These are times when we feel compelled to redouble our efforts to understand societal engagement with climate change and other environmental challenges; efforts to protect the rights and promote the wellbeing of Latino populations living in the United States; and dynamics of inequality, impunity, and human rights violations throughout the Americas. It is also a moment that reinforces the need for constructive analyses of Washington's engagement with Latin America. These are themes about which the Center has received a number of grants over the past year, and we intend to continue pursuing opportunities to develop research and intervene in the public arena on these and other questions.

I will be on sabbatical during the fall semester, devoting my time in large part to thinking through how best to re-orient my own research, teaching, and programmatic development objectives to deal with the times in which we are living.
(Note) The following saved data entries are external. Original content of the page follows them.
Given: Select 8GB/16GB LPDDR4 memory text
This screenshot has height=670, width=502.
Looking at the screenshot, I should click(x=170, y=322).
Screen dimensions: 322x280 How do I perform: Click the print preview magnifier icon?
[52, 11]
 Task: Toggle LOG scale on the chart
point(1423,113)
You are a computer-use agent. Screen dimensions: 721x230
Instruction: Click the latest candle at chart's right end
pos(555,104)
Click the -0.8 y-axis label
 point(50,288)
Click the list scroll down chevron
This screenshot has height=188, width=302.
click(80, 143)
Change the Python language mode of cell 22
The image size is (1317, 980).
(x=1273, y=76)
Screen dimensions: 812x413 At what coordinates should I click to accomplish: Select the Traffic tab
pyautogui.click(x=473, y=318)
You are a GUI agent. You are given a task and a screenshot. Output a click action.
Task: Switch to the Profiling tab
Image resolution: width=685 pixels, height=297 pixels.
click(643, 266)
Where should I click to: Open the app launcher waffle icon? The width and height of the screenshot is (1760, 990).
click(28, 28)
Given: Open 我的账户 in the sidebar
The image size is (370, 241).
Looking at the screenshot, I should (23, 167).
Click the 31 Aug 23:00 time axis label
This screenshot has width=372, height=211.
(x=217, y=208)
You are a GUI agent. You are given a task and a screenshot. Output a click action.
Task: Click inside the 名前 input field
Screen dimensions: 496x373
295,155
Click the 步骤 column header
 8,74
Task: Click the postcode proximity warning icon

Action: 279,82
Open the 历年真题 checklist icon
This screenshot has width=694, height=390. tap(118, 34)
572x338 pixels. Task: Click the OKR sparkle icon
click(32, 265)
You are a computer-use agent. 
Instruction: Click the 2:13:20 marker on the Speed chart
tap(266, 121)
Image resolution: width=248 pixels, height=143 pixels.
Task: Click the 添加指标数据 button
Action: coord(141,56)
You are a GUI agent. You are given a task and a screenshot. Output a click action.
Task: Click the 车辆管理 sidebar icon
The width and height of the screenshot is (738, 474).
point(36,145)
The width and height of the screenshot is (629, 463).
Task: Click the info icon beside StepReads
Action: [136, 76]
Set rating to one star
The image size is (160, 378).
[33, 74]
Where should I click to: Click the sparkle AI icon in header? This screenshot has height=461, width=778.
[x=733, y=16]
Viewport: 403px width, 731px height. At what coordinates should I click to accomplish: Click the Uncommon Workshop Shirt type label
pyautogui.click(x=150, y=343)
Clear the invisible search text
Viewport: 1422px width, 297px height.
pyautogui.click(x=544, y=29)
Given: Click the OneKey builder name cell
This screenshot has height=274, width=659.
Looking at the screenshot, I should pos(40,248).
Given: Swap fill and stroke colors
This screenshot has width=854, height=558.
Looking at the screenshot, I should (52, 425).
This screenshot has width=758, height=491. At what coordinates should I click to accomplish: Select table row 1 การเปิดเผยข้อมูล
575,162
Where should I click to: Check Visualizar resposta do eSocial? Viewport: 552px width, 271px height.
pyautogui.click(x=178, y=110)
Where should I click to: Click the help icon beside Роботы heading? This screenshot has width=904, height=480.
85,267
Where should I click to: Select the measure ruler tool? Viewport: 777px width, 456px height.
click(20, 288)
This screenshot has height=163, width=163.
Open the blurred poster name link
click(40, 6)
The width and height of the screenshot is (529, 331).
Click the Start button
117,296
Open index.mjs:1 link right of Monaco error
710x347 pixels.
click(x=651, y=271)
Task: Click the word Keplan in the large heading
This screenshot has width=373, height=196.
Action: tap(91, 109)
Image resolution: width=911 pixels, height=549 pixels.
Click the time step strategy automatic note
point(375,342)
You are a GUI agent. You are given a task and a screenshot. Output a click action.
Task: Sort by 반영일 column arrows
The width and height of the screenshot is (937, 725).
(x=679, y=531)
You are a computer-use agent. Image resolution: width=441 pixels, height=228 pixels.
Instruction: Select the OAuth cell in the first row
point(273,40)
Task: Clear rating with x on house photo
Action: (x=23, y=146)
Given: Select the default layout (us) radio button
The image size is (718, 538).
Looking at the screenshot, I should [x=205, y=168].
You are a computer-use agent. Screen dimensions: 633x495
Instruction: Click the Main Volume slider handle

My taking time away from the Center is possible only because of the deep engagement in our work of dozens of AU faculty and fellows and Center staff, and particularly the willingness of my colleague Jayesh Rathod, of AU's Washington College of Law, to stand in as Acting Director.

Jayesh brings to this role a deep understanding of the mission and capabilities of the Center, and a lot of new ideas, which I am confident will generate new lines of inquiry while sustaining our efforts in areas where we have maintained ongoing currents of work. North America, asylum free zones, and linkages between social science expertise and immigration court decisions are among the areas of work that we expect to develop during the coming months, while continuing to disseminate the results of our work through social media, our website, the AULABLOG, and other instruments. As always, your ideas, and elbow grease, are more than welcome.